Stopping at the line that holds "Home (92, 605)", repeat the lines below exactly, starting from the very first and including that final line.

━━━ Data listing

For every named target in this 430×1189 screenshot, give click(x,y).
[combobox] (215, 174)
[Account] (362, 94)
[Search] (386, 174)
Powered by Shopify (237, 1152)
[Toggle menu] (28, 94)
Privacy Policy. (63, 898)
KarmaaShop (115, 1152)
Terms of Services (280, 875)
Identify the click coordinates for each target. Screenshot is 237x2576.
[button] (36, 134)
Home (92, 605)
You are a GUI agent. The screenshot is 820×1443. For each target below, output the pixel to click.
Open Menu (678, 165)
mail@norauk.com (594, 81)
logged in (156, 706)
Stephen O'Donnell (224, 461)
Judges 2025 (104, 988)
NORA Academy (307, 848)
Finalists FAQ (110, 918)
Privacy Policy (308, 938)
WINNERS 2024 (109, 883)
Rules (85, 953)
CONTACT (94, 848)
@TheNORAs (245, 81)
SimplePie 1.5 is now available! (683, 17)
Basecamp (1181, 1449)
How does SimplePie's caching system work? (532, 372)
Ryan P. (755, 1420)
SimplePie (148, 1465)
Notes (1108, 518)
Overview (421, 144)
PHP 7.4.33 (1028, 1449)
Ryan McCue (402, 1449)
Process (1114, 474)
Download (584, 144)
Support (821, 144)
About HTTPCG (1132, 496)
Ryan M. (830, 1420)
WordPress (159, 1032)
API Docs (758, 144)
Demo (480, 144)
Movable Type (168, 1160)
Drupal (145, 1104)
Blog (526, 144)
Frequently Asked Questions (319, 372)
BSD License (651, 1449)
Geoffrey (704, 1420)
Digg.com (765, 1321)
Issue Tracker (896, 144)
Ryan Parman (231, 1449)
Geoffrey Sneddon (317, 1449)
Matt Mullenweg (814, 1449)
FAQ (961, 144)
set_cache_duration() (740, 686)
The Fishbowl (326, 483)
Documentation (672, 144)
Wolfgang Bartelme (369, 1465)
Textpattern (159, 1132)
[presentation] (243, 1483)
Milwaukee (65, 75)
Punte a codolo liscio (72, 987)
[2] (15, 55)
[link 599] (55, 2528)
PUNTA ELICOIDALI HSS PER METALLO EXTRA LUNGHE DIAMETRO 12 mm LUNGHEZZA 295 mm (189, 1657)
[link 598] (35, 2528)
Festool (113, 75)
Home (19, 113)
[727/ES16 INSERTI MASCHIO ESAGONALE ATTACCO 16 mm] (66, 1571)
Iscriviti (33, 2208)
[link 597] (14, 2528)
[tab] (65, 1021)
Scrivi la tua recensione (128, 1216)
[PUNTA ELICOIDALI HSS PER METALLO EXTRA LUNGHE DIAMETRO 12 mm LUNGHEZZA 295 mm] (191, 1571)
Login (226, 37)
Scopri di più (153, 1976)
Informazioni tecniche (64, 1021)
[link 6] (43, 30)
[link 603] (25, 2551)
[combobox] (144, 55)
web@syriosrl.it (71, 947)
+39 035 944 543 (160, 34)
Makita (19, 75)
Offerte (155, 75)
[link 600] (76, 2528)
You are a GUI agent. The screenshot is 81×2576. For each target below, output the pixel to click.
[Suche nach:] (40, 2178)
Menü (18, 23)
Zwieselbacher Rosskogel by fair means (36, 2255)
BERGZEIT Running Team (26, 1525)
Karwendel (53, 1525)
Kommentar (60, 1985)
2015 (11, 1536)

━━━━━━

**Result of the task**
For every named target in this 430×1189 screenshot, give click(x,y).
[combobox] (215, 174)
[Account] (362, 94)
[Search] (386, 174)
Powered by Shopify (237, 1152)
[Toggle menu] (28, 94)
Privacy Policy. (63, 898)
KarmaaShop (115, 1152)
Terms of Services (280, 875)
Identify the click coordinates for each target. Screenshot is 237x2576.
[button] (36, 134)
Home (92, 605)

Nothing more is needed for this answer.